___ TRECHO DE ORIGEM
A Dignidade da Pessoa Humana é sem dúvida o fundamento basilar da Constituição Federal, o artigo 1º do referido diploma legal, em seu texto, assegura o direito a ter uma vida digna. No que tange ao Princípio da Autonomia Privada, disposto no artigo 5º, inciso II, da Constituição Federal, segundo a qual a pessoa é capaz de decidir sobre sua vida, desde que tal ato não seja contrário à lei. 

Aplicando tais princípios ao tema abordado, verifica-se uma questão muito relevante a ser debatida. Pois bem, analisando o conceito de dignidade da pessoa humana chega-se a um impasse. Esse fundamento aplicado no testamento vital vai de encontro ao princípio da autonomia da vontade e também a garantia à vida. Todavia, analisando minuciosamente os princípios pode-se notar que a pessoa tem o direito a uma vida digna de não querer prolongar seu sofrimento quando se sabe que não existem procedimentos que possam curá-la.
______
• **INSTRUÇÃO 1**: Reproduza do trecho sobre o testamento vital a passagem que começa em "Aplicando tais princípios" e vai até "que possam curá-la.", incluindo essas palavras.
• **INSTRUÇÃO 2**: Traduza para o inglês esta frase do trecho sobre o testamento vital: "Pois bem, analisando o conceito de dignidade da pessoa humana chega-se a um impasse."
• **INSTRUÇÃO 3**: Escreva a continuação do trecho sobre o testamento vital a partir da última frase apresentada.
___ DADOS DE ENTRADA
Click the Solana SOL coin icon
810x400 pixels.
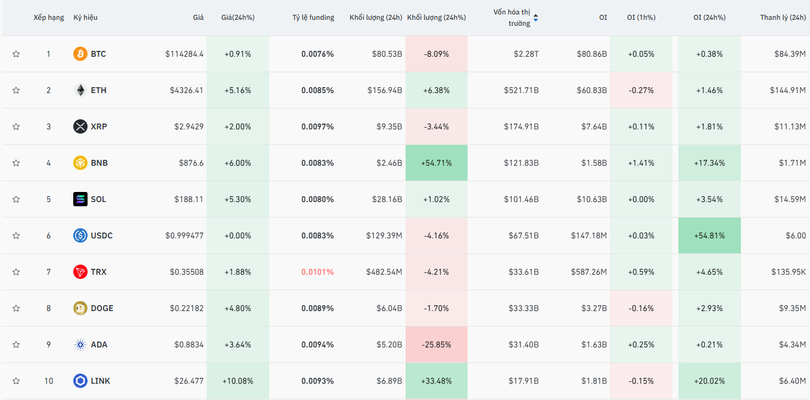coord(80,199)
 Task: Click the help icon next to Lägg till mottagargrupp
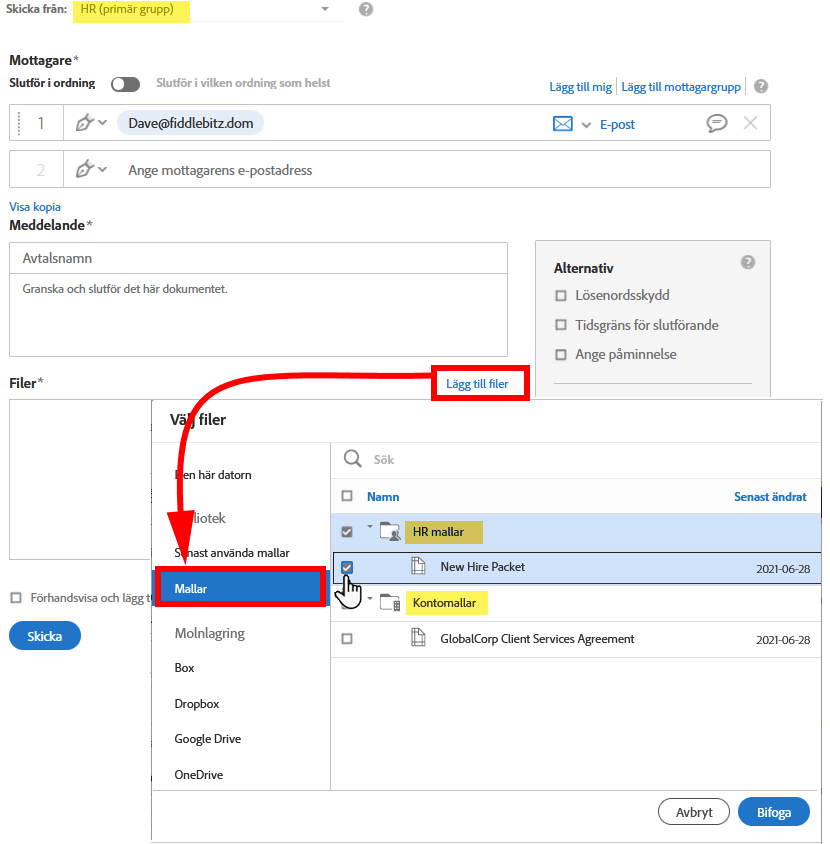click(x=761, y=87)
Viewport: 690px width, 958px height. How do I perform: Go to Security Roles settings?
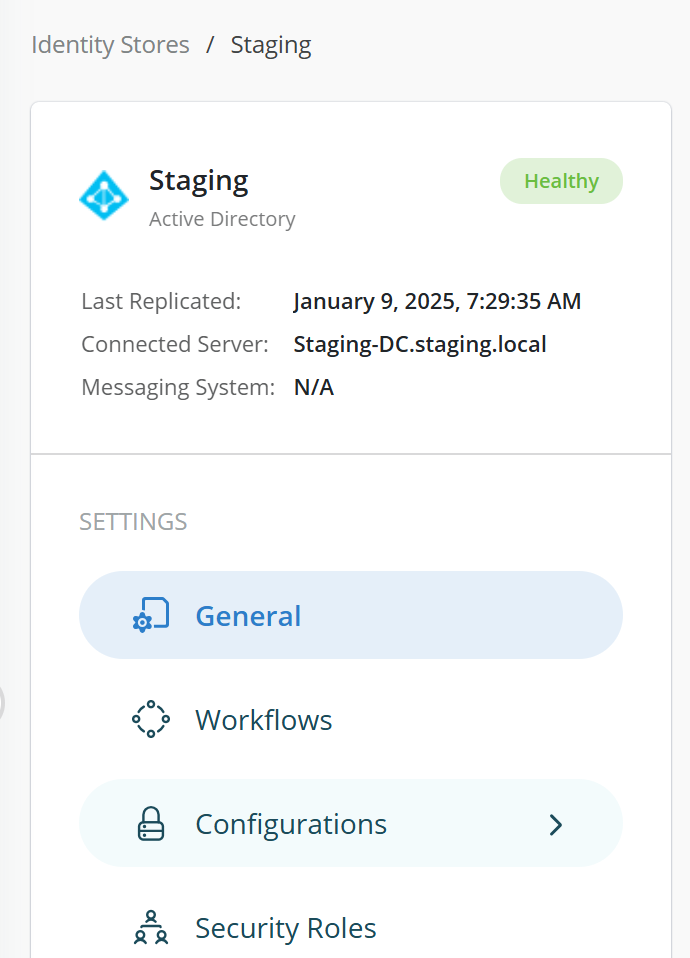tap(286, 928)
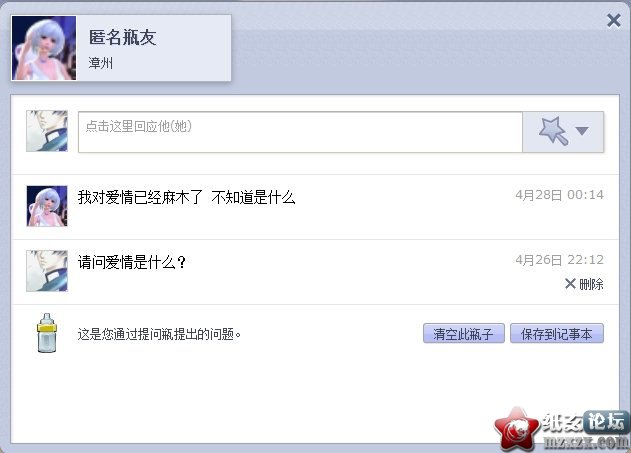Image resolution: width=631 pixels, height=453 pixels.
Task: Delete the message via the 删除 link
Action: coord(591,284)
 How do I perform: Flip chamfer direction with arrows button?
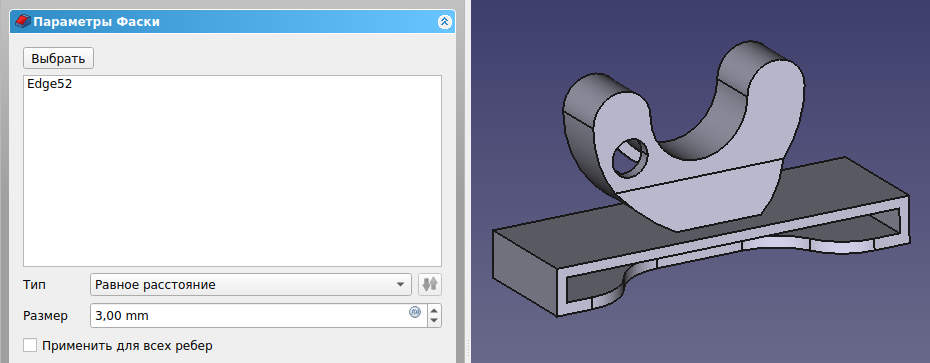(x=430, y=285)
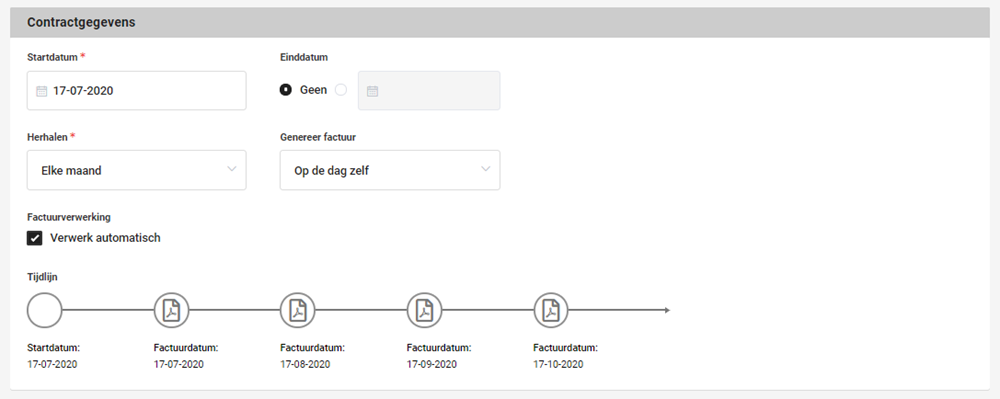Click the Verwerk automatisch label text
Image resolution: width=1000 pixels, height=399 pixels.
(105, 238)
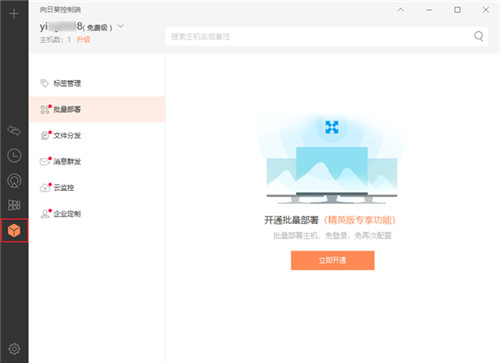Click the host search input field
Screen dimensions: 500x363
[x=327, y=36]
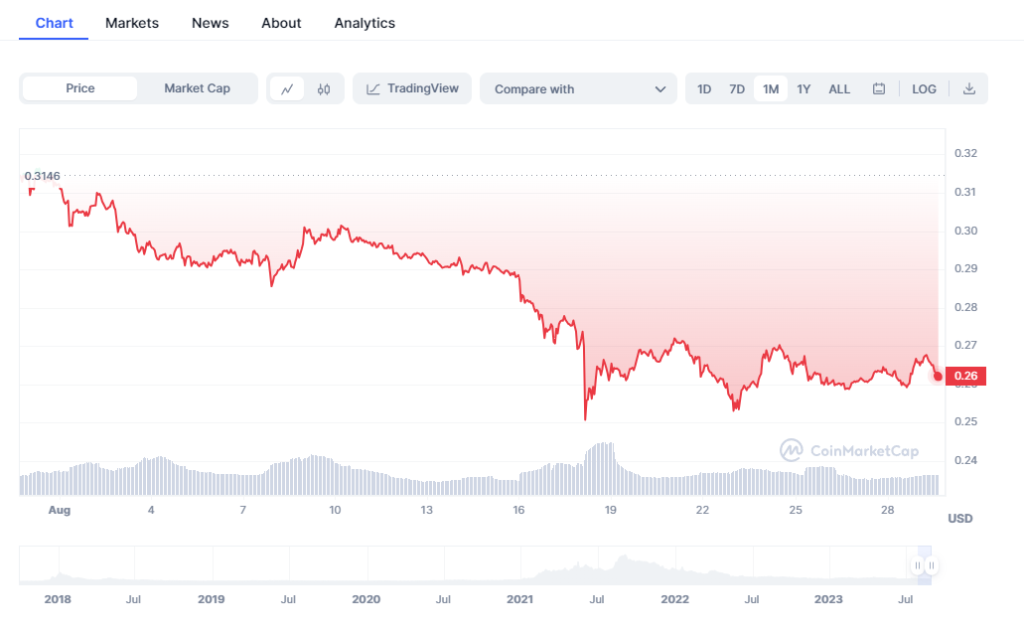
______
• **RESPOSTA 1**:
Aplicando tais princípios ao tema abordado, verifica-se uma questão muito relevante a ser debatida. Pois bem, analisando o conceito de dignidade da pessoa humana chega-se a um impasse. Esse fundamento aplicado no testamento vital vai de encontro ao princípio da autonomia da vontade e também a garantia à vida. Todavia, analisando minuciosamente os princípios pode-se notar que a pessoa tem o direito a uma vida digna de não querer prolongar seu sofrimento quando se sabe que não existem procedimentos que possam curá-la.

• **RESPOSTA 2**: Well then, on analyzing the concept of the dignity of the human person, one arrives at an impasse.

• **RESPOSTA 3**:
Proteger a vontade privada, assegurando o direito de escolha, considerando a autonomia e capacidade para decidir. Esse é o principal objetivo do Testamento Vital. É, exatamente, em respeito a autonomia da vontade do paciente em estado irreversível que o ordenamento jurídico brasileiro, mesmo ainda carecendo de positivação, tem contemplado a existência de requisitos de validade no tema discorrido. Em suma, o instituto aqui analisado, se apresenta como uma alternativa entre uma morte mais confortável e o prolongamento do sofrimento por meio de tratamentos que não vão reverter o quadro do paciente. Os princípios constitucionais iluminam o direito do paciente em decidir sobre a sua vida e também sobre sua morte.

O Testamento Vital possibilita a defesa da autonomia privada como forma do indivíduo se autodeterminar para que seja garantida sua dignidade, a qual é assegurada quando se respeita a decisão de uma pessoa que exara sua não vontade de submeter a tratamentos médicos diante um diagnóstico de doença incurável.  Pode-se pensar que haverá choque entre o princípio da dignidade da pessoa humana e o direito à vida, assegurado no ordenamento pátrio, todavia deve-se lembrar que o conceito de vida deve ser interpretado como viver bem, e não viver a qualquer custo.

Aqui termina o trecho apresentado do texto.